Tetangga di sekitarnya, bahkan orang satu kampung sekalipun, mengenal Mang Jaka dengan mimik muka yang memelas, dan keluhannya yang tak pernah habis-habisnya ia ungkapkan pada setiap orang yang yang ditemuinya. Setiap hari selalu saja ada masalah baru yang dikeluhkannya itu.
Seperti yang diungkapkan kepada Kang Dudung kemarin sore. Saat itu Mang Jaka baru pulang dari sawah. Di persimpangan gang berpapasan dengan Mang Dudung yang baru usai menunaikan shalat Ashar dari mushola.
Ketika itu sebenarnya Mang Dudung sedang terburu-buru untuk kembali ke rumahnya.
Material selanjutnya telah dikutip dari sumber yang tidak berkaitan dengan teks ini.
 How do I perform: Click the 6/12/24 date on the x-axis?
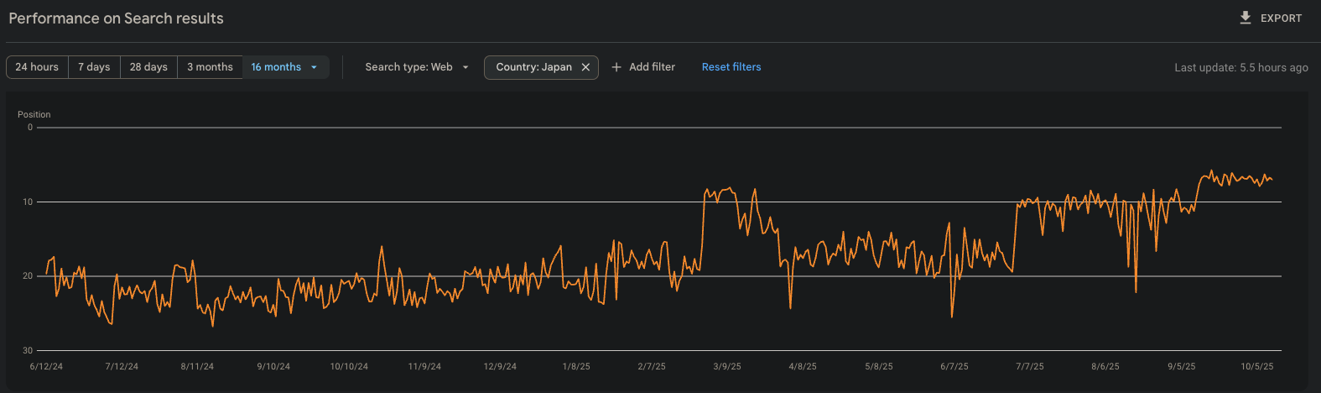point(46,367)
Tetapi sebagaimana orang bertetangga, maksud Mang Dudung hanya hendak bertegur sapa saja kepada Mang Jaka. Akan tetapi masalah yang diungkapkan Mang Jaka membuat Mang Dudung terpaksa harus mendengarkannya. Paling tidak agar membuat Mang Jaka tidak kecewa.
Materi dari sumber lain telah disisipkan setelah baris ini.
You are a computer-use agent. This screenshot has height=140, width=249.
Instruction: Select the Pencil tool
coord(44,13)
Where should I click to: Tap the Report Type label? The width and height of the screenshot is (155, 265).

"Mang Dudung, tahu tidak? Musim ini  bisa jadi sawah saya akan mengalami gagal tanam. Sudah tiga hari ini sawah saya tidak pernah kebagian air. Air di saluran irigasinya pun hanya sampai di sawah yang ada di hulu saja. Ulu-ulu (Aparat Desa yang bertugas mengatur pembagian air di sawah)kabarnya, saban hari kerjanya hanya mengurus ayam-ayam adunya saja. Bagaimana nasib anak-anak dan istri saya kalau begini? Duh, nasib!"
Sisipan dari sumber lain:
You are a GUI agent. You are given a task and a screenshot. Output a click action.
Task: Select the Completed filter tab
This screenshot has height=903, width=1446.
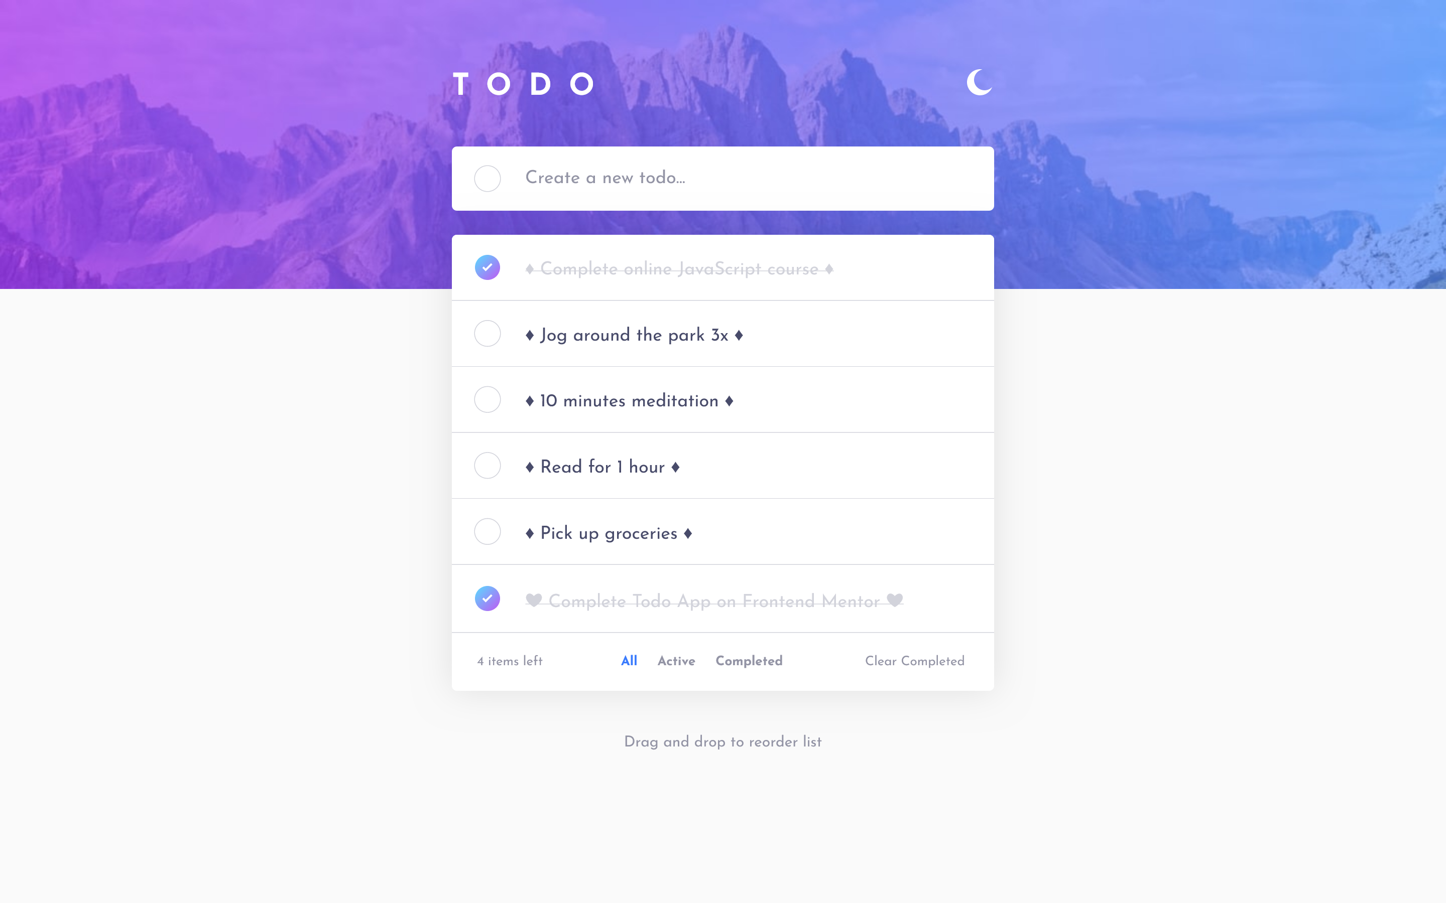click(x=747, y=662)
"Salah sendiri, sudah tahu sekarang musim kemarau, kenapa masih memaksa diri untuk menanam padi. Coba kalau sebelumnya Kang Jaka mengikuti himbauan pak Kades agar sawah yang berada di hilir jangan ditanami padi. Tetapi diganti dengan palawija saja. Mungkin usaha Mang Jaka tidak akan sia-sia," sahut Mang Dudung sekenanya.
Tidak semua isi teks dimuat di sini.